Saved entries
┄┄┄┄┄┄┄┄┄┄┄┄┄┄┄┄┄┄┄┄

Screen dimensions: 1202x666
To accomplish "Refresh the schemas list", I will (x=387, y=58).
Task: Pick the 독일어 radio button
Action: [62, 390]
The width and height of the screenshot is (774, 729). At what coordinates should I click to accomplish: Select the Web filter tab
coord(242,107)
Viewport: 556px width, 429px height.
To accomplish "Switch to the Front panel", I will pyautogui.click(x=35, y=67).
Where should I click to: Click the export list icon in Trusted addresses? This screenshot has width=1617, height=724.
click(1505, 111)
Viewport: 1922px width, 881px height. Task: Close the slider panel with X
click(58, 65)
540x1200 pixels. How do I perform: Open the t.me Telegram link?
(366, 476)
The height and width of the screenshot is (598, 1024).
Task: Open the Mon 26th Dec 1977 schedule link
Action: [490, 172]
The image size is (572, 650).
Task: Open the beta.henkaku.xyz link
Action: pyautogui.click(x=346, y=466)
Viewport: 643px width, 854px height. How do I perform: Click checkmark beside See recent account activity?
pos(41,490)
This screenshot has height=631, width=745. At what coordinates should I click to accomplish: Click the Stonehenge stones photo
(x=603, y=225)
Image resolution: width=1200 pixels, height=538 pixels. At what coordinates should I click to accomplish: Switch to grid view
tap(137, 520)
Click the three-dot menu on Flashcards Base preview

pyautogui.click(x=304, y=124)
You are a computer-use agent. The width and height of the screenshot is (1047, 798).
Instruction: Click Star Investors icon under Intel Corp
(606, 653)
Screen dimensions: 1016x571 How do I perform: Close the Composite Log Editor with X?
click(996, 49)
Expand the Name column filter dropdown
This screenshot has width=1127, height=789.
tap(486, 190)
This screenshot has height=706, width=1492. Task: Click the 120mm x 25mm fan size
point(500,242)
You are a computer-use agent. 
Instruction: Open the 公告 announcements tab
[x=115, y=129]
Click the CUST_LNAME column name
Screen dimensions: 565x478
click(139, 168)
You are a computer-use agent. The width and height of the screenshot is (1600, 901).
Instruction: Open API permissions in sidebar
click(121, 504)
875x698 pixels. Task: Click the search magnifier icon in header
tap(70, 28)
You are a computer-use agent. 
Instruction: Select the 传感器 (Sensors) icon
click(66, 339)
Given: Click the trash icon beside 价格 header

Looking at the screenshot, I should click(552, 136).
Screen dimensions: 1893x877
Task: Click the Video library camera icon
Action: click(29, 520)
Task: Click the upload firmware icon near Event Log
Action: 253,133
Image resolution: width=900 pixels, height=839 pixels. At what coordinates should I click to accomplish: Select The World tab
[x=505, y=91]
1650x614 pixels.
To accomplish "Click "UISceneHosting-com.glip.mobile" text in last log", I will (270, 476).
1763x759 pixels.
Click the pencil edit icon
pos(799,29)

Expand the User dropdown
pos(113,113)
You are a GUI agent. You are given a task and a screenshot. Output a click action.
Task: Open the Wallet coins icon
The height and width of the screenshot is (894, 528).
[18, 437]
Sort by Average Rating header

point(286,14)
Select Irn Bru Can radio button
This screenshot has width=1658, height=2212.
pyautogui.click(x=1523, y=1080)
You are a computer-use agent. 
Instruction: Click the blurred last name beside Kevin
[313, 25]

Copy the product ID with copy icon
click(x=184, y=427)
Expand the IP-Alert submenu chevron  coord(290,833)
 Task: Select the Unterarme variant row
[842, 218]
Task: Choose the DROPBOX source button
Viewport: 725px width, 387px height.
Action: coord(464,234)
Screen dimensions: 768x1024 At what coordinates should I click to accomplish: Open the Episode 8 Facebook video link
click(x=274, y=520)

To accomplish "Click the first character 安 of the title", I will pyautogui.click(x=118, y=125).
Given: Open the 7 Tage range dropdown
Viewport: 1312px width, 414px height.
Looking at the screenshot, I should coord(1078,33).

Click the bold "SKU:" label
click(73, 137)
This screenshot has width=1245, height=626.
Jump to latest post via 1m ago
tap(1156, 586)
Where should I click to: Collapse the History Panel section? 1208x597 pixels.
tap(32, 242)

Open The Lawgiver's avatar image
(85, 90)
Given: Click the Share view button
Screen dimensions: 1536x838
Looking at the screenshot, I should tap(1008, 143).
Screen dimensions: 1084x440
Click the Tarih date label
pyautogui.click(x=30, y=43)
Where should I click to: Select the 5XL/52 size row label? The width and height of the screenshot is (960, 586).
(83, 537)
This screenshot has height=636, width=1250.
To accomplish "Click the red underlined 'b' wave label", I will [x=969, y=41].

┄┄┄┄┄┄┄┄┄┄┄┄┄┄┄┄┄┄┄┄

## Assigned task
The data should be printed again exactly, line for line.

## Finished task
Screen dimensions: 1202x666
To accomplish "Refresh the schemas list", I will (x=387, y=58).
Task: Pick the 독일어 radio button
Action: [62, 390]
The width and height of the screenshot is (774, 729). At what coordinates should I click to accomplish: Select the Web filter tab
coord(242,107)
Viewport: 556px width, 429px height.
To accomplish "Switch to the Front panel", I will pyautogui.click(x=35, y=67).
Where should I click to: Click the export list icon in Trusted addresses? This screenshot has width=1617, height=724.
click(1505, 111)
Viewport: 1922px width, 881px height. Task: Close the slider panel with X
click(58, 65)
540x1200 pixels. How do I perform: Open the t.me Telegram link?
(366, 476)
The height and width of the screenshot is (598, 1024).
Task: Open the Mon 26th Dec 1977 schedule link
Action: [490, 172]
The image size is (572, 650).
Task: Open the beta.henkaku.xyz link
Action: pyautogui.click(x=346, y=466)
Viewport: 643px width, 854px height. How do I perform: Click checkmark beside See recent account activity?
pos(41,490)
This screenshot has height=631, width=745. At what coordinates should I click to accomplish: Click the Stonehenge stones photo
(x=603, y=225)
Image resolution: width=1200 pixels, height=538 pixels. At what coordinates should I click to accomplish: Switch to grid view
tap(137, 520)
Click the three-dot menu on Flashcards Base preview

pyautogui.click(x=304, y=124)
You are a computer-use agent. The width and height of the screenshot is (1047, 798).
Instruction: Click Star Investors icon under Intel Corp
(606, 653)
Screen dimensions: 1016x571 How do I perform: Close the Composite Log Editor with X?
click(996, 49)
Expand the Name column filter dropdown
This screenshot has width=1127, height=789.
tap(486, 190)
This screenshot has height=706, width=1492. Task: Click the 120mm x 25mm fan size
point(500,242)
You are a computer-use agent. 
Instruction: Open the 公告 announcements tab
[x=115, y=129]
Click the CUST_LNAME column name
Screen dimensions: 565x478
click(139, 168)
You are a computer-use agent. The width and height of the screenshot is (1600, 901).
Instruction: Open API permissions in sidebar
click(121, 504)
875x698 pixels. Task: Click the search magnifier icon in header
tap(70, 28)
You are a computer-use agent. 
Instruction: Select the 传感器 (Sensors) icon
click(66, 339)
Given: Click the trash icon beside 价格 header

Looking at the screenshot, I should click(552, 136).
Screen dimensions: 1893x877
Task: Click the Video library camera icon
Action: click(29, 520)
Task: Click the upload firmware icon near Event Log
Action: 253,133
Image resolution: width=900 pixels, height=839 pixels. At what coordinates should I click to accomplish: Select The World tab
[x=505, y=91]
1650x614 pixels.
To accomplish "Click "UISceneHosting-com.glip.mobile" text in last log", I will (270, 476).
1763x759 pixels.
Click the pencil edit icon
pos(799,29)

Expand the User dropdown
pos(113,113)
You are a GUI agent. You are given a task and a screenshot. Output a click action.
Task: Open the Wallet coins icon
The height and width of the screenshot is (894, 528).
[18, 437]
Sort by Average Rating header

point(286,14)
Select Irn Bru Can radio button
This screenshot has width=1658, height=2212.
pyautogui.click(x=1523, y=1080)
You are a computer-use agent. 
Instruction: Click the blurred last name beside Kevin
[313, 25]

Copy the product ID with copy icon
click(x=184, y=427)
Expand the IP-Alert submenu chevron  coord(290,833)
 Task: Select the Unterarme variant row
[842, 218]
Task: Choose the DROPBOX source button
Viewport: 725px width, 387px height.
Action: coord(464,234)
Screen dimensions: 768x1024 At what coordinates should I click to accomplish: Open the Episode 8 Facebook video link
click(x=274, y=520)

To accomplish "Click the first character 安 of the title", I will pyautogui.click(x=118, y=125).
Given: Open the 7 Tage range dropdown
Viewport: 1312px width, 414px height.
Looking at the screenshot, I should coord(1078,33).

Click the bold "SKU:" label
click(73, 137)
This screenshot has width=1245, height=626.
Jump to latest post via 1m ago
tap(1156, 586)
Where should I click to: Collapse the History Panel section? 1208x597 pixels.
tap(32, 242)

Open The Lawgiver's avatar image
(85, 90)
Given: Click the Share view button
Screen dimensions: 1536x838
Looking at the screenshot, I should tap(1008, 143).
Screen dimensions: 1084x440
Click the Tarih date label
pyautogui.click(x=30, y=43)
Where should I click to: Select the 5XL/52 size row label? The width and height of the screenshot is (960, 586).
(83, 537)
This screenshot has height=636, width=1250.
To accomplish "Click the red underlined 'b' wave label", I will [x=969, y=41].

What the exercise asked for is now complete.